SQL Server 2012 : XML and the Relational Database - The xml Data Type (part 2) - XML Schema Definitions

7/23/2013 7:57:22 PM

2.3 XML Schema Definitions (XSDs)

One very important feature of XML is its ability to strongly type data in an XML document. The XSD language—itself composed in XML—defines the expected format for all XML documents validated against a particular XSD. You can use XSD to create an XML schema for your data, requiring that your data conform to a set of rules that you specify. This gives XML an advantage over just about all other data transfer/data description methods and is a major contributing factor to the success of the XML standard.
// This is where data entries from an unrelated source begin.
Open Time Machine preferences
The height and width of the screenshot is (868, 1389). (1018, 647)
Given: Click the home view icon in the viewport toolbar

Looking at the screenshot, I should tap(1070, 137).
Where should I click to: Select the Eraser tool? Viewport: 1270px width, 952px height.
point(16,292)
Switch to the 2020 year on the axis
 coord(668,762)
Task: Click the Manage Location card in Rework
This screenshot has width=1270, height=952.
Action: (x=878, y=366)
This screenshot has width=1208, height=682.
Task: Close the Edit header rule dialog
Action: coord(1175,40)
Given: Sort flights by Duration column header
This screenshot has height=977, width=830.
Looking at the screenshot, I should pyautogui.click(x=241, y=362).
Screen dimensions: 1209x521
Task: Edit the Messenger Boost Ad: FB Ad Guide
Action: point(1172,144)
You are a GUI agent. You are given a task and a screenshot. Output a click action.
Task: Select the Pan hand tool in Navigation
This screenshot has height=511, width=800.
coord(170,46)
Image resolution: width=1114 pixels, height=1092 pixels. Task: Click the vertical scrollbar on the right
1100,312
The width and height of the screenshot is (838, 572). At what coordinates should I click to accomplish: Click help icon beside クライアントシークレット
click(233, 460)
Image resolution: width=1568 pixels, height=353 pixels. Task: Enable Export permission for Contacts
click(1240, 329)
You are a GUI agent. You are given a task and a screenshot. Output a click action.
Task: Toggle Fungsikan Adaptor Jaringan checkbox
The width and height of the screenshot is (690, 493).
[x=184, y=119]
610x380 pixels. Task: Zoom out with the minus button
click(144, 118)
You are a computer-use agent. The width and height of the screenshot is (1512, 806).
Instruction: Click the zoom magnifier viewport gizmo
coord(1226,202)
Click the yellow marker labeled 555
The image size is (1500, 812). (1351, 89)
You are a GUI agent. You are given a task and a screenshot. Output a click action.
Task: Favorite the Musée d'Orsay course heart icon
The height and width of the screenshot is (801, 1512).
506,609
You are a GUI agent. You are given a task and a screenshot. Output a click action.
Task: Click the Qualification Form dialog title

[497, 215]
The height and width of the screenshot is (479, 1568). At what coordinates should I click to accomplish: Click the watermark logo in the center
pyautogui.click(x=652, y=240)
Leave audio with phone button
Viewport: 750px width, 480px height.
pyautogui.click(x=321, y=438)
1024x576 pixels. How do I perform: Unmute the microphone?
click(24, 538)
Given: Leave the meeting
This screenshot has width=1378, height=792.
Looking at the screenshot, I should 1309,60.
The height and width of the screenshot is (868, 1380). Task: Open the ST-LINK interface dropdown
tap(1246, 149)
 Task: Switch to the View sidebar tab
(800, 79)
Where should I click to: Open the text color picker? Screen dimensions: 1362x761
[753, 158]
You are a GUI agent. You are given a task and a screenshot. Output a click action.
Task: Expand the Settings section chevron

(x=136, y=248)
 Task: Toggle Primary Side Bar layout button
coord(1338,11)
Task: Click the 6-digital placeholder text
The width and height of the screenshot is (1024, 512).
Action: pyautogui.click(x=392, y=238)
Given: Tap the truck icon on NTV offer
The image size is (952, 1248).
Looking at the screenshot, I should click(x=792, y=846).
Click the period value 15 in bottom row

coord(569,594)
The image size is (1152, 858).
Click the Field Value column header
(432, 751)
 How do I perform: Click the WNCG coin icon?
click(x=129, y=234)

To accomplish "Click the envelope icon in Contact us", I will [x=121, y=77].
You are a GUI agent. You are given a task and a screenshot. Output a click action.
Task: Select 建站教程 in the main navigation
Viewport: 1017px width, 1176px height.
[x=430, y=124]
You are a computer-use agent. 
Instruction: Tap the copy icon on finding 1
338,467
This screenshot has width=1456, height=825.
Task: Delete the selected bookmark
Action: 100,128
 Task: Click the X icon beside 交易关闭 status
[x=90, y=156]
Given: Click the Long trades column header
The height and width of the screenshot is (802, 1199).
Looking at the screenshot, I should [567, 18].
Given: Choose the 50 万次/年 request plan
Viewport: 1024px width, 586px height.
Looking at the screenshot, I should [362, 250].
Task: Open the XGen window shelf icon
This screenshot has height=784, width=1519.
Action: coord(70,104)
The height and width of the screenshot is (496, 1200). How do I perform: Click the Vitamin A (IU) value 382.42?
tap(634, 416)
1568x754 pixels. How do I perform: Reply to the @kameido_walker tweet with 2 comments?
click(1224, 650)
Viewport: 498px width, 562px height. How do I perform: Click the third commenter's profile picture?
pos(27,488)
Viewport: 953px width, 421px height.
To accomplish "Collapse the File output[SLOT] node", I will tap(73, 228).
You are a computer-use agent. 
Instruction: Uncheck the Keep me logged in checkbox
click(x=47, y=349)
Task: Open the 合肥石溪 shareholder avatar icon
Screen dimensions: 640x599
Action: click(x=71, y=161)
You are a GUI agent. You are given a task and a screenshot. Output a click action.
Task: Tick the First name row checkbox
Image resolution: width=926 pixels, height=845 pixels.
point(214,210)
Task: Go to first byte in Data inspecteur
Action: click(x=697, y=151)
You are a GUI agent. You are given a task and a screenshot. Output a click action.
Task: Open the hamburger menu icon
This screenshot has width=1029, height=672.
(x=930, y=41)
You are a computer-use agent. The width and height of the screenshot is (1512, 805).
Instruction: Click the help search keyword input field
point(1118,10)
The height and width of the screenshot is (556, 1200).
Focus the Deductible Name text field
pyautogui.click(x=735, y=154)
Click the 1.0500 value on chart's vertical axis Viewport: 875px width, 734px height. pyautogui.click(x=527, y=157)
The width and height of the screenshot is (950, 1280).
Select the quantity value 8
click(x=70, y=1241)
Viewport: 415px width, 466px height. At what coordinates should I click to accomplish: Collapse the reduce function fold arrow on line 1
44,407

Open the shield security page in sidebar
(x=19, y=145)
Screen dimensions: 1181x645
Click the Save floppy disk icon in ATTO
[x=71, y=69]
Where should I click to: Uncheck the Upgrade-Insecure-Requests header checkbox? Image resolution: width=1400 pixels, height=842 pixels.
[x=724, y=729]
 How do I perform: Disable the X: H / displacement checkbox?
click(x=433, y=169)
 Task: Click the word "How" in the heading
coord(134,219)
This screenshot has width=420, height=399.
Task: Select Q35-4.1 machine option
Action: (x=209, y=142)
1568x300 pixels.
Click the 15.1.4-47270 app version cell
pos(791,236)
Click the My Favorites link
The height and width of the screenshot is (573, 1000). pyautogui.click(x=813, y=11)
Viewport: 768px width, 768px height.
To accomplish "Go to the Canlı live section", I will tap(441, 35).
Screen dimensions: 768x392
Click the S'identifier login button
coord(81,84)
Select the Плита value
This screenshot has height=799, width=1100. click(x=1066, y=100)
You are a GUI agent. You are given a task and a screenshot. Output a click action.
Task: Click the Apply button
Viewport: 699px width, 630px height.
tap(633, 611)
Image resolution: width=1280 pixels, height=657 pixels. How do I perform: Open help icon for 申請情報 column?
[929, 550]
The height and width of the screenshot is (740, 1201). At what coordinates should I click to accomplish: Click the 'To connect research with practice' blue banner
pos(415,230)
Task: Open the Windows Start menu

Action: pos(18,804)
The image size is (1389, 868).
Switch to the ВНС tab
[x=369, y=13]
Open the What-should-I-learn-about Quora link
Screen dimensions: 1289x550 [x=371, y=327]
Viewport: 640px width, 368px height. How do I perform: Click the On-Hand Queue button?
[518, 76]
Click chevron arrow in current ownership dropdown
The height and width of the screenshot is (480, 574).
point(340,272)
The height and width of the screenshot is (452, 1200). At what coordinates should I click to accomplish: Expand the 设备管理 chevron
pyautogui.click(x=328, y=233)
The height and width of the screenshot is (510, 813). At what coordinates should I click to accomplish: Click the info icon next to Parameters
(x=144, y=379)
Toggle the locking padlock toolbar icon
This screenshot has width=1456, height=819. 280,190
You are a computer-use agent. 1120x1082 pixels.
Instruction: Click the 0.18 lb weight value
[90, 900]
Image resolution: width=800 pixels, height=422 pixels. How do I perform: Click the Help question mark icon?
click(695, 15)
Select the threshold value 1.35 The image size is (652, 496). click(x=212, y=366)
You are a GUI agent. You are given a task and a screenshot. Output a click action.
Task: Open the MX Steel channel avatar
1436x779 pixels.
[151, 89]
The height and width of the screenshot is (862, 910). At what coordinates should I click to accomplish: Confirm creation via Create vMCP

Without XSD, your XML data would just be another unstructured, text-delimited format. An XSD defines what your XML data should look like, what elements are required, and what data types those elements will have. Analogous to how a table definition in SQL Server provides structure and type validation for relational data, an XML schema provides structure and type validation for the XML data.

We won’t fully describe all the features of the XSD language here. You can find the XSD specifications at the World Wide Web Consortium (W3C), at http://www.w3.org/2001/XMLSchema. Several popular schemas are publicly available, including one for Really Simple Syndication (RSS), Atom Publishing Protocol (APP, based on RSS), which are protocols that power weblogs, blogcasts, and other forms of binary and text syndication, as well as one for SOAP, which dictates how XML Web Services exchange information.

You can choose how to structure your XSD. Your XSD can designate required elements and set limits on what data types and ranges are allowed. It can even allow document fragments.

SQL Server Schema Collections

SQL Server lets you create your own schemas and store them in the database as database objects, and to then enforce a schema on any XML instance, including columns in tables and SQL Server variables. This gives you precise control over the XML that is going into the database and lets you strongly type your XML instance.

To get started, you can create the following simple schema and add it to the schemas collection in AdventureWorks2012, as shown in Example 4.

Example 4. Creating an XML Schema Definition (XSD).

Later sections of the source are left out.